→ The task
In the listing, rewrite the lines from the one containing "Select the 'Расчёт" through the end of the listing, inclusive, replacing "gear" with "cog" and leaving everything else unchanged.

(Listing on locating words and elements)
════════════════
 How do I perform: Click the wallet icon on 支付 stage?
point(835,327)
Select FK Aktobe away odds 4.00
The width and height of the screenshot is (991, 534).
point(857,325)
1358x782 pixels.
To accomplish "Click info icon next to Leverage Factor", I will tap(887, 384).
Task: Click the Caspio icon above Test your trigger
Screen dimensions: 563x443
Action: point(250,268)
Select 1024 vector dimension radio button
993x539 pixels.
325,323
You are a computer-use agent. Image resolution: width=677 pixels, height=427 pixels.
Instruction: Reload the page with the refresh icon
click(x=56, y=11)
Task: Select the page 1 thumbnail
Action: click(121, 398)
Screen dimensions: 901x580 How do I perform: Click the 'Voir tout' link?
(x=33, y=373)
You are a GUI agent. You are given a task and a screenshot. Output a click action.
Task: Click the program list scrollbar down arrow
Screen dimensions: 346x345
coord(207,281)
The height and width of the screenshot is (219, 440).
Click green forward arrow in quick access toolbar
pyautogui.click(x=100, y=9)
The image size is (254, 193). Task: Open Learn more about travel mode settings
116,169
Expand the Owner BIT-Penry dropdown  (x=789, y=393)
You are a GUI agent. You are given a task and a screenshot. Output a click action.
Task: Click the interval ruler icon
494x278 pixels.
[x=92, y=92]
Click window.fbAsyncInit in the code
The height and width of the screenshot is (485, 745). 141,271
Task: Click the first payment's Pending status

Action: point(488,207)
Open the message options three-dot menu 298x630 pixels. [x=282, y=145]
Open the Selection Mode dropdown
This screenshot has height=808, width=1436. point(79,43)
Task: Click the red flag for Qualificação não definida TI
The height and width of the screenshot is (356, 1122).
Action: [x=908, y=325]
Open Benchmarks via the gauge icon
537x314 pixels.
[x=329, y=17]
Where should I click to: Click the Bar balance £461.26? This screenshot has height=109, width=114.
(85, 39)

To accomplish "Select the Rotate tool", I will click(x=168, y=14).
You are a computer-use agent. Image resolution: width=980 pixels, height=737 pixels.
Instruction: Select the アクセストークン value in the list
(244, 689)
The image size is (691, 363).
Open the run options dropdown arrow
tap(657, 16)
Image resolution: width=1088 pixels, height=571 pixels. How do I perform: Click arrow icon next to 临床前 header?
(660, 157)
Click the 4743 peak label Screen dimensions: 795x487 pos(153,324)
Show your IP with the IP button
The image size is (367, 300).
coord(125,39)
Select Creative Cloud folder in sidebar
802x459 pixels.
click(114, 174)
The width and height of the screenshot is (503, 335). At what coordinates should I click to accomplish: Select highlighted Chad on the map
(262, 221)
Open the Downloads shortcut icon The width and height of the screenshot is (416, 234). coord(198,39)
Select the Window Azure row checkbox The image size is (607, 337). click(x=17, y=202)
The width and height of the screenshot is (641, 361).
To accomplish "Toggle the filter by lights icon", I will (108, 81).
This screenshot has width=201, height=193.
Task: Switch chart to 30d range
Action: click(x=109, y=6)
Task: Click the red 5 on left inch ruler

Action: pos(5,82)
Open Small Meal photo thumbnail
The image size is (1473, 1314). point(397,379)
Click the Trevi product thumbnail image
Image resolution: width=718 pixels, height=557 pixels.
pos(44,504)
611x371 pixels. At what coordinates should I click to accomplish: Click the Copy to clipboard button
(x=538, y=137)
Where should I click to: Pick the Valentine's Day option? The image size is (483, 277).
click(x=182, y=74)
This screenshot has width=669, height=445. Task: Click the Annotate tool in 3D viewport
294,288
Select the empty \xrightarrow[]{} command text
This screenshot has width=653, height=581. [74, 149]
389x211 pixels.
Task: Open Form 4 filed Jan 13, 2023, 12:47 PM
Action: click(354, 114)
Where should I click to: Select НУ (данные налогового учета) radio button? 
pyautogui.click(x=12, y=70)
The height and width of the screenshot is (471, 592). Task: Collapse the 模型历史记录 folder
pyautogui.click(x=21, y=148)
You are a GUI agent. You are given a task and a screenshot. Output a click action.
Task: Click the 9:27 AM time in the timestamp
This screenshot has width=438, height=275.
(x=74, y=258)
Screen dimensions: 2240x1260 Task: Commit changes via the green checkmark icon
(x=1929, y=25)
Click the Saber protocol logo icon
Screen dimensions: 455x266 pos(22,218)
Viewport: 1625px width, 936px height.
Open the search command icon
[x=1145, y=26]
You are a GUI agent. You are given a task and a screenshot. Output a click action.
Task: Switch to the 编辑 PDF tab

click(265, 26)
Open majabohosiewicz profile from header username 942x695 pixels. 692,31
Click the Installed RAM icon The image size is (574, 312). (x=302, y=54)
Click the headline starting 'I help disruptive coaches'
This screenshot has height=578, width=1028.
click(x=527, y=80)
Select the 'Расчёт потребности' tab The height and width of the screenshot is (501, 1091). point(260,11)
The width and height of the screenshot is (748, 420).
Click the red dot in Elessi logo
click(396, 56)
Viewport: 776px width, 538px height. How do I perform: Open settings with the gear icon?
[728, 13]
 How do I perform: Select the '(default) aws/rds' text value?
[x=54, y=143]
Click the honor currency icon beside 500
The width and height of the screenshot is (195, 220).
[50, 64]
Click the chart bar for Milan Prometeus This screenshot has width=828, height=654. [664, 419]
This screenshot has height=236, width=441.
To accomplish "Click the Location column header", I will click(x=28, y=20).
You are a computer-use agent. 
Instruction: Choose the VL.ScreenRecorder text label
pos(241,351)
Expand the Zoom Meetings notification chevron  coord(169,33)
════════════════
→ Response to the exercise
Select the 'Расчёт потребности' tab The height and width of the screenshot is (501, 1091). point(260,11)
The width and height of the screenshot is (748, 420).
Click the red dot in Elessi logo
click(396, 56)
Viewport: 776px width, 538px height. How do I perform: Open settings with the cog icon?
[728, 13]
 How do I perform: Select the '(default) aws/rds' text value?
[x=54, y=143]
Click the honor currency icon beside 500
The width and height of the screenshot is (195, 220).
[50, 64]
Click the chart bar for Milan Prometeus This screenshot has width=828, height=654. [664, 419]
This screenshot has height=236, width=441.
To accomplish "Click the Location column header", I will click(x=28, y=20).
You are a computer-use agent. 
Instruction: Choose the VL.ScreenRecorder text label
pos(241,351)
Expand the Zoom Meetings notification chevron  coord(169,33)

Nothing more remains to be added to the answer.